I stop myself. I'm building a theory, not a case. The shell company received Lawrence's payments and sent money to the brokerage firm. Ridgewater has unexplained income and the access and skill set to have obtained the footage. The circumstantial line between those two facts is strong enough for me to see the shape of what's happening, but I haven't yet put Ridgewater's name on the shell company's registration or its bank account. That connection is the gap, and the gap is what separates a theory from an arrest warrant.

This is bigger than three murders and a blackmail scheme. This is a distribution operation, and distribution operations attract federal attention.

I pick up my desk phone and call a number I haven't dialed since the Armand Deveraux case closed. Adrian Locke answers on the third ring, his voice carrying the same measured cadence I remember from the press conferences and the evidencereviews and the long hours of coordination between NOPD and the Bureau's Cyber Crimes Division.

"Locke."

"It's Broussard. NOPD Homicide."

A beat of silence follows, the kind that tells me he's placing the name and recalibrating his afternoon. "Andy. It's been a while. What do you have?"

"Two threads that I think connect, and federal resources to close the gap. First thread: a former security contractor at Dominion with the access and technical skill to have copied footage from the cameras Julien LaSalle planted. He's got a partial facial recognition match placing him outside one of my victim's buildings before her death, and his financials don't track with his reported income. Second thread: a shell company receiving blackmail payments from Dominion members, with outgoing transfers to a media licensing firm in Florida that's appeared in prior federal complaints for non-consensual distribution of intimate material. Three homicide victims who were being blackmailed from the same archive."

"You're telling me you've got the footage pipeline and the likely source, but you haven't connected them yet."

"That's what I'm telling you. The contractor's name is Jerry Ridgewater. Former commercial security, hired by Dominion during their technical infrastructure expansion. Margot Pascal fired him for unauthorized access to private room recordings. She didn't press charges. If your databases can connect Ridgewater to the shell company or the brokerage firm, I've got a case that spans three homicides and a federal distribution operation."

The silence that follows carries a different texture. Locke knows Dominion. He knows what those cameras recorded.

"The cameras Julien LaSalle planted were recording for weeks before Luc Pascal swept the rooms," I continue."Ridgewater had access to the monitoring systems during that period. If he copied the footage before he was fired, the archive he carried out of Dominion would contain material on every member who scened in those rooms during that window."

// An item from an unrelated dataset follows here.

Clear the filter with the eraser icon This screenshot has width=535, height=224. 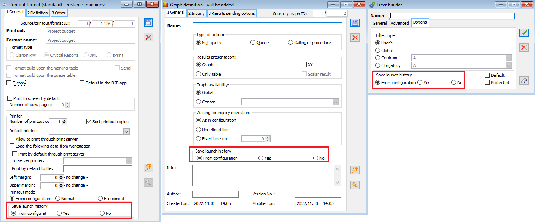524,81
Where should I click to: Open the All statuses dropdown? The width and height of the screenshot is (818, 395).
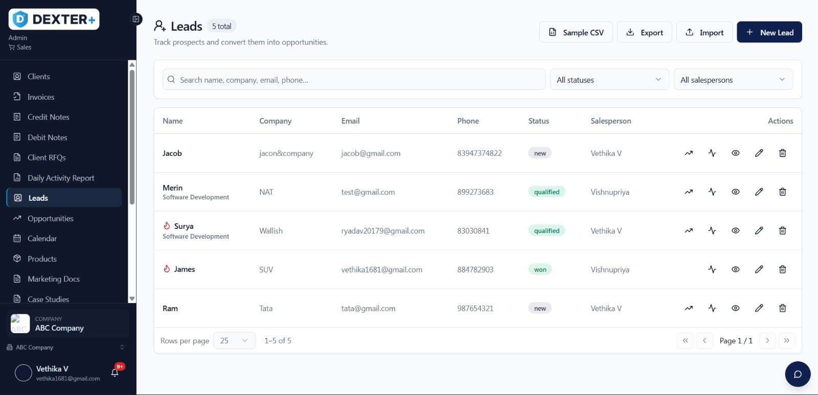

Locke's pen scratches across paper on his end. "Send me what you have. I'll run Ridgewater through our databases and see if the brokerage firm has active federal interest beyond those prior complaints. If they're distributing material from those cameras, this falls under our jurisdiction."

"That's why I'm calling."

"I'll have Rivera pull the Deveraux case files and cross-reference. If Ridgewater's archive connects to the footage Armand's operation used, the overlap gives us grounds to reopen the investigation on the distribution side." He pauses. "You're working this through the Landry case?"

"Landry is the authorized investigation. The pattern connects the rest."